Managing install-day dependencies
Even if you did not buy the primary bedroom chandelier, your contractor still needs the spec sheet to prep the junction box, and your team needs to know when it arrives. A missing spec sheet can halt construction—and a delayed delivery can ruin a carefully planned install day.
When you document owner-sourced items, treat their lead times as critical project dependencies. If the client’s custom bed frame has a 12-week lead time, but your studio-managed nightstands are arriving in 6 weeks, you need to coordinate the warehouse storage accordingly.
Keep the technical specifications—such as tear sheets, installation manuals, and weight requirements—accessible to your site supervisors and trades. This ensures that when the client-purchased item finally arrives at the loading dock, your team is prepared to place it without unexpected delays.

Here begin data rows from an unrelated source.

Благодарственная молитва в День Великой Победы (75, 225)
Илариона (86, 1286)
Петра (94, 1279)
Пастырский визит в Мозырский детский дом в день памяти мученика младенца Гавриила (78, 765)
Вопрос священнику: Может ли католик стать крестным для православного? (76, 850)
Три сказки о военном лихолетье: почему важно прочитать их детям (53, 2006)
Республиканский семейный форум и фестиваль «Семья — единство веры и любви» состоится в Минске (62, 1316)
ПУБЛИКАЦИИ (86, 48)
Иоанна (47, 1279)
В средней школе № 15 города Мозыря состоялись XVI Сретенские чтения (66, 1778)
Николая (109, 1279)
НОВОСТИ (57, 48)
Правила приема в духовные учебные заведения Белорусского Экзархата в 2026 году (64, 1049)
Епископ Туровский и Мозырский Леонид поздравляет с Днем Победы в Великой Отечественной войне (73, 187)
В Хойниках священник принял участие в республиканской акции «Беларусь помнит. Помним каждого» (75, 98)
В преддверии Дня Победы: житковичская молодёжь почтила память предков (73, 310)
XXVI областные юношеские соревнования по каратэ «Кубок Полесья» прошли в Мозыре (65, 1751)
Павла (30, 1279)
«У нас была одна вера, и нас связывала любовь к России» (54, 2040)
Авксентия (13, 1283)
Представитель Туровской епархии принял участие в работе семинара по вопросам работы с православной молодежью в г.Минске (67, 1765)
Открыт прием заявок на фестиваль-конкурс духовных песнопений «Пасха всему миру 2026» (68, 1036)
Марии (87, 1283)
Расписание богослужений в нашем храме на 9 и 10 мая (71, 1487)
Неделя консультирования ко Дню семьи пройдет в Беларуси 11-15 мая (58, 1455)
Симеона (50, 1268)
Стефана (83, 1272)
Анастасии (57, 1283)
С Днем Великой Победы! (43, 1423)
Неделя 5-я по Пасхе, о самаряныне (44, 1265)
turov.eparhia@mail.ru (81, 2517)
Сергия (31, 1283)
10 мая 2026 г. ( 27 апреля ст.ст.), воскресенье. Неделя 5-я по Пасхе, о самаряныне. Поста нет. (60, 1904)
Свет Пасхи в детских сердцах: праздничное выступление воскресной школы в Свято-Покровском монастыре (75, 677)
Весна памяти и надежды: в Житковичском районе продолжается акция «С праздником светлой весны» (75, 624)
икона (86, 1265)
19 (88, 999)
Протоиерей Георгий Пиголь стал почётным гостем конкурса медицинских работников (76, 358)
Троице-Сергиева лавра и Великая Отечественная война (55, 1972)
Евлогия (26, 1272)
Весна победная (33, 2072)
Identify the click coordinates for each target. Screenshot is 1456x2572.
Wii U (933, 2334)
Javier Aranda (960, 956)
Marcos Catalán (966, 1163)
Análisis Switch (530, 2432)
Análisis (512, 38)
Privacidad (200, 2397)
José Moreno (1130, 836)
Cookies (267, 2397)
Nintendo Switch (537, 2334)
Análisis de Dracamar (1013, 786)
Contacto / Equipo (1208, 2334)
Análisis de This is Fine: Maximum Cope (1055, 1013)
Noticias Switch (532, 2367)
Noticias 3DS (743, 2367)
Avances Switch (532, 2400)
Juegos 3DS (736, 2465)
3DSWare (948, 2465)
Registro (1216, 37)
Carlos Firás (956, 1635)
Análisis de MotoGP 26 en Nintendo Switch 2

How Alcove keeps procurement boundaries clear
Most studios already organize projects across pins, spreadsheets, and trackers long before a system enters the picture. Alcove lets you bring that work in through imports and tools you already use, instead of starting from a blank file.
You can flag items as owner-sourced alongside your studio-managed orders, keeping your financial context accurate and your liability protected. By using Alcove's status tracking, you can exclude client-purchased items from your active purchase order workflows while still displaying them in the client portal for design continuity. This keeps your project financials clean—and ensures everyone knows who is responsible for each piece before the delivery truck arrives.
So you can spend more time on design decisions and less on copying cells.
Price with clarity. Install with confidence.
Learn more at alcove.co.
FAQs
Should I charge a coordination fee for owner-sourced items?
Yes, most Toronto studios charge an hourly coordination fee or a flat administrative percentage (often 10% to 15%) to cover the time spent tracking, detailing, and scheduling deliveries for items they do not procure directly.
Who is responsible for inspecting owner-sourced items upon delivery?
The client or their designated receiving agent is responsible. If your studio is managing the install day, your contract should state that you will inspect the item for visible damage upon unboxing, but any warranty claims or return logistics remain the client's sole responsibility.
How do I handle freight elevator bookings for mixed deliveries?
Always book the elevator under the client's name and unit number. Ensure your contract specifies that the client is liable for any condo board fines or rescheduling fees resulting from delayed deliveries of owner-sourced items.